### Text section
++++++++++++++++++++

The Simpsons (Classic): “Mountain Of Madness”

The Simpsons (Classic): “Mountain Of Madness”

Mountain Of Madness” (originally aired 2/2/1997)

In which sitting is the great leveler, from the mightiest pharaoh to the lowliest peasant…

If any point came across from the plethora of content that The A.V. Club delivered over the course of Simpsons Week, it’s that The Simpsons is unquestionably the richest show to ever air on television. (Way richer than Lenny.) From its bench of supporting characters to its reams of quotable material to its ear for crafting maddeningly catchy songs, no other program can lay claim to churning out as much solid content as The Simpsons has. There may be a decline in quality over the years (albeit one with plenty of high points), but that decline is as much because of the transcendent heights the show came down from as it is the natural passage of time, and even an ordinary episode can still stand far above many other things on television.

That’s certainly the case with “Mountain Of Madness,” an episode of The Simpsons’ eighth season that wouldn’t crack any list of best episodes of the series—or even the season—but is still so full of rewarding content it’s remarkable. While not as emotionally remarkable in the same way some of the season’s prior installments are, it’s full of finely quotable material about sitting, rocket sleds, and cheating, as well as my personal pick for favorite Simpsons quote, “Your ideas are intriguing to me and I wish to subscribe to your newsletter.” Furthermore, it’s an episode that plays around with many established character pairings, and intertwines them neatly across the episode’s narrative.

Fittingly enough, the framework for this set of new pairings is a setting utterly foreign to everyone present: Mount Useful, a.k.a. Strategic Granite Reserve. After the Springfield Nuclear Power Plant staff fails to complete a routine fire drill within the industry-standard 45 seconds (Burns: “What’s our time so far?” Smithers: “I don’t know, sir. This stopwatch only goes up to 15 minutes”), Burns orders all of his employees into the mountain for a team-building exercise. Disorder at the power plant isn’t heavily mined topic for The Simpsons at this point—season two’s magnificent “Two Cars In Every Garage And Three Eyes On Every Fish” is the last episode it was given the spotlight—so it’s effective in its role as the narrative device to get everyone out of their comfort zones. And it neatly keeps the full Simpson family in the stories orbit, as it’s 100 percent in character for Homer to think to bring his family along.

++++++++++++++++++++

### The task
According to the review of "Mountain Of Madness," what is the industry-standard time for completing a fire drill?

### Raw data
++++++++++++++++++++

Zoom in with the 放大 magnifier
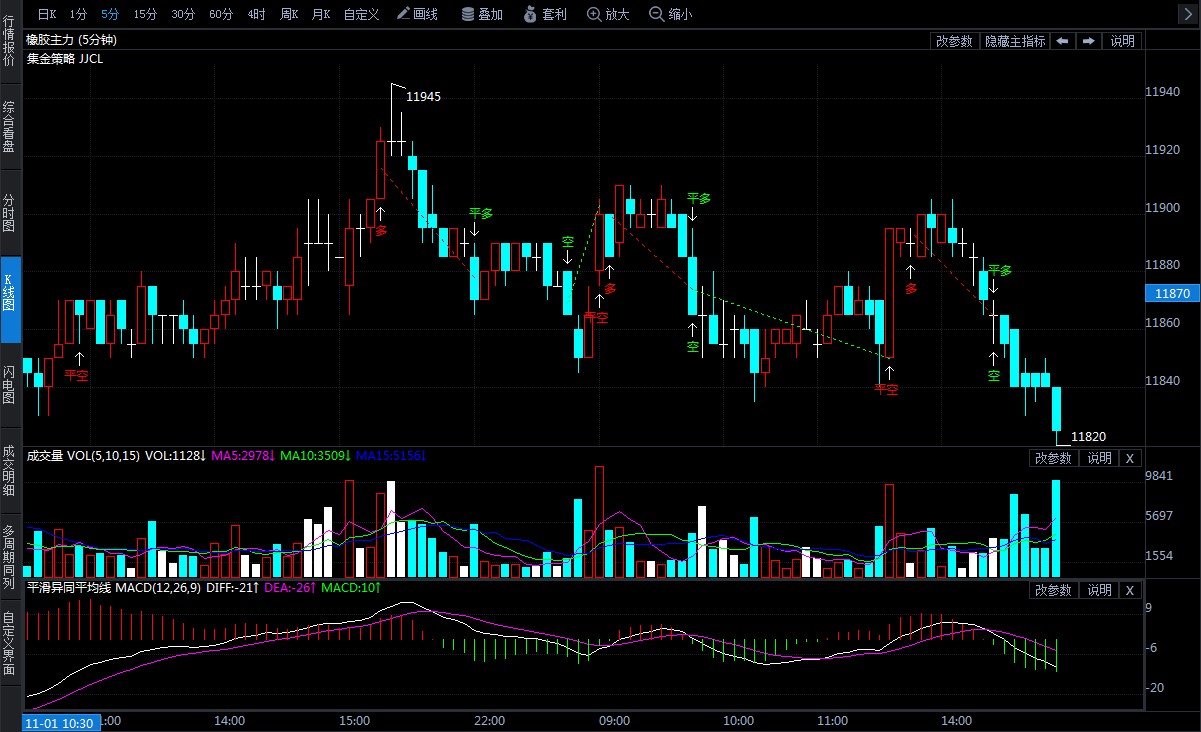 (608, 14)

++++++++++++++++++++

### Solved problem
45 seconds